## DOCUMENT SEGMENT
┏━━

# ECB + 50BP ( Best Rate Ever )



## Codogly (22 Mar 2019)

Just looking for views of AAM on the question of : " Will a situation ever arise where paying off your ECB + 50BP Tracker Mortgage makes sense ? "
My own belief is that it is highly unlikely following the usual economic principles that it will ever make sense to pay off such a low cost loan ... any rise in ECB Base Rate is likely to be accompanied by deposit rate / wage and possible asset value rises.
I suspect there are a lot of tracker mortgage holders who have built up a substantial cash deposit and who could clear or pay down the tracker mortgage but why would they when even at current brutal deposit rates can earn more on deposit than 0.50%

Am I missing any glaring issues ?


----------



## moneymakeover (22 Mar 2019)

Seems obvious


----------



## odyssey06 (22 Mar 2019)

Well remember a lot of tracker holders aren't on +50BP, some are on +150BP but your point is probably still valid.


----------



## Gordon Gekko (23 Mar 2019)

It only makes sense not to repay if you’re earning more than 0.5% after tax from the cash. So if it’s on deposit, that won’t be the case.

Even with a rental property where the effective interest cost might only be circa 0.25%, you still wouldn’t get that net of DIRT by having it on deposit.

Plus there’s the convenience and comfort factor of not having debt. If I’d €500k in cash and no debt other than €100k at 0.5%, I think I’d repay it anyway.


----------



## galway_blow_in (23 Mar 2019)

Gordon Gekko said:


> It only makes sense not to repay if you’re earning more than 0.5% after tax from the cash. So if it’s on deposit, that won’t be the case.
> 
> Even with a rental property where the effective interest cost might only be circa 0.25%, you still wouldn’t get that net of DIRT by having it on deposit.
> 
> Plus there’s the convenience and comfort factor of not having debt. If I’d €500k in cash and no debt other than €100k at 0.5%, I think I’d repay it anyway.



Paying off rock bottom loans is a waste , you could do numerous things with the money instead, I understand the emotional comfort of owing nothing to nobody but its still a waste


----------

┗━━

## SHORT PROBLEM 1
In the mortgage thread, how much cash does Gordon Gekko name in the example where he says he would repay the loan anyway?
## SHORT PROBLEM 2
Rewrite the stretch of the mortgage thread from "Well remember a" through "Gekko (23 Mar 2019)", changing "+150BP" to "+100BP".
## SHORT PROBLEM 3
State whether each statement agrees with the mortgage thread, and quote the deciding words: (a) Codogly believes it is likely that paying off an ECB + 50BP tracker will make sense. (b) galway_blow_in calls paying off rock bottom loans a waste. (c) Gordon Gekko says the effective interest cost on a rental property might be circa 0.25%.
Use only the mortgage thread to answer.

## DATA EXTRACT
┏━━

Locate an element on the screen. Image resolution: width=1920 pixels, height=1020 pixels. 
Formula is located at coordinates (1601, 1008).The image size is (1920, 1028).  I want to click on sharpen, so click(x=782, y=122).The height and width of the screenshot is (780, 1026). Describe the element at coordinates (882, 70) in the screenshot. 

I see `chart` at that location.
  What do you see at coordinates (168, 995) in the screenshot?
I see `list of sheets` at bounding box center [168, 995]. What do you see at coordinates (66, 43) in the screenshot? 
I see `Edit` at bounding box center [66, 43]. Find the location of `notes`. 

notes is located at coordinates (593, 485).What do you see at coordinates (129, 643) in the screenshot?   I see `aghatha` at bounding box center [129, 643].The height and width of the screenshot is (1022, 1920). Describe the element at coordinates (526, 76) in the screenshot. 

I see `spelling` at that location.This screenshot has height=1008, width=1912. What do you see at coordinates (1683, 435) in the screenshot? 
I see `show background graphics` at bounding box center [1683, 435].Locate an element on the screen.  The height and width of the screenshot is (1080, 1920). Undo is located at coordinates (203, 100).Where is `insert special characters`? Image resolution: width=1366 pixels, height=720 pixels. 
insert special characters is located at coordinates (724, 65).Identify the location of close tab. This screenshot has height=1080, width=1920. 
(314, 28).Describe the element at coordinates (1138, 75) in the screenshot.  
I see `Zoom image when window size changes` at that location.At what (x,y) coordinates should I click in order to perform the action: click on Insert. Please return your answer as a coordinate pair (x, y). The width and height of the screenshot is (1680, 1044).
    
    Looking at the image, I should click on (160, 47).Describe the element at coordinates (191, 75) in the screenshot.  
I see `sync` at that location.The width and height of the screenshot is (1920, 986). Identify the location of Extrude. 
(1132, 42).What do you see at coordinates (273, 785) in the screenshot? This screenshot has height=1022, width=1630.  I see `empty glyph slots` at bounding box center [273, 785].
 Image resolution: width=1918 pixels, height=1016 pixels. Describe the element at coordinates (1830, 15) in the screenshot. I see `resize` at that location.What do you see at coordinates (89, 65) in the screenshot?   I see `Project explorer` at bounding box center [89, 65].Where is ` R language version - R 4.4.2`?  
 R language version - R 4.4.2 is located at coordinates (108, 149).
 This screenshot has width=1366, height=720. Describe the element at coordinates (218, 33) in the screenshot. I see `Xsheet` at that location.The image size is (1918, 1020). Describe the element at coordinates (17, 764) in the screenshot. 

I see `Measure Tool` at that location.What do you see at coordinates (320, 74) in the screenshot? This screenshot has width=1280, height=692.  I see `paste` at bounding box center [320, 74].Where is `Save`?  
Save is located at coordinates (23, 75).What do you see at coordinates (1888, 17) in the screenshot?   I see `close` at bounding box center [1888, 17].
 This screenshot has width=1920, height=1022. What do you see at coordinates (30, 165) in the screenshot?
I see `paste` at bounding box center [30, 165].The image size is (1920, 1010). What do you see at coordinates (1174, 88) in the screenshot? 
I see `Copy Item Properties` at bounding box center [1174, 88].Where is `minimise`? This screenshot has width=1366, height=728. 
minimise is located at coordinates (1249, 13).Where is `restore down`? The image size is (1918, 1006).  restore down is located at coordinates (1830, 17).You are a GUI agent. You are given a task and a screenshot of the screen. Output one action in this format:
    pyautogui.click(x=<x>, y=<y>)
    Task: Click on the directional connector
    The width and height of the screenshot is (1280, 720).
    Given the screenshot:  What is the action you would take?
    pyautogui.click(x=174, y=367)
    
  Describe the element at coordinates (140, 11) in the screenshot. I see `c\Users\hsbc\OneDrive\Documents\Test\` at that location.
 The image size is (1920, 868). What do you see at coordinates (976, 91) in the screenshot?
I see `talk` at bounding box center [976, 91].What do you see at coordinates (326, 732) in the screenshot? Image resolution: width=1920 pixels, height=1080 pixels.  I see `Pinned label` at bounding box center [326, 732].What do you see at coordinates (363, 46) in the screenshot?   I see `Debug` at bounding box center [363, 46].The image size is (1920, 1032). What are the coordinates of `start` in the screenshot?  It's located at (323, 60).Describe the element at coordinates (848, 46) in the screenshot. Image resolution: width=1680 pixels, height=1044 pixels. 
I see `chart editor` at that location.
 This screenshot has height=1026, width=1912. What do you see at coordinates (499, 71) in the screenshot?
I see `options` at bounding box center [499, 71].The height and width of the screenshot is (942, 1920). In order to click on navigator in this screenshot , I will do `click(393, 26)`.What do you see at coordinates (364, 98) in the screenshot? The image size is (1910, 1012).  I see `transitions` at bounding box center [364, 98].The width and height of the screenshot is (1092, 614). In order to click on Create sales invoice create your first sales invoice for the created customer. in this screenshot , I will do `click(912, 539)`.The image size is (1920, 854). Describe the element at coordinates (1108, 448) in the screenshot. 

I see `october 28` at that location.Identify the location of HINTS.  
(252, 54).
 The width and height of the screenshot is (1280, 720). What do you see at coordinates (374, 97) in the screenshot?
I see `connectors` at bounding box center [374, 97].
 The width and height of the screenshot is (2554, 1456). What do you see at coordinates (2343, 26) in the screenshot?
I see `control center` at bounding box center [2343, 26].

┗━━

## TASK OUTPUT 1
€500k in cash.

## TASK OUTPUT 2
Well remember a lot of tracker holders aren't on +50BP, some are on +100BP but your point is probably still valid.


----------



## Gordon Gekko (23 Mar 2019)

## TASK OUTPUT 3
(a) No: "it is highly unlikely following the usual economic principles that it will ever make sense to pay off such a low cost loan"
(b) Yes: "Paying off rock bottom loans is a waste"
(c) Yes: "Even with a rental property where the effective interest cost might only be circa 0.25%"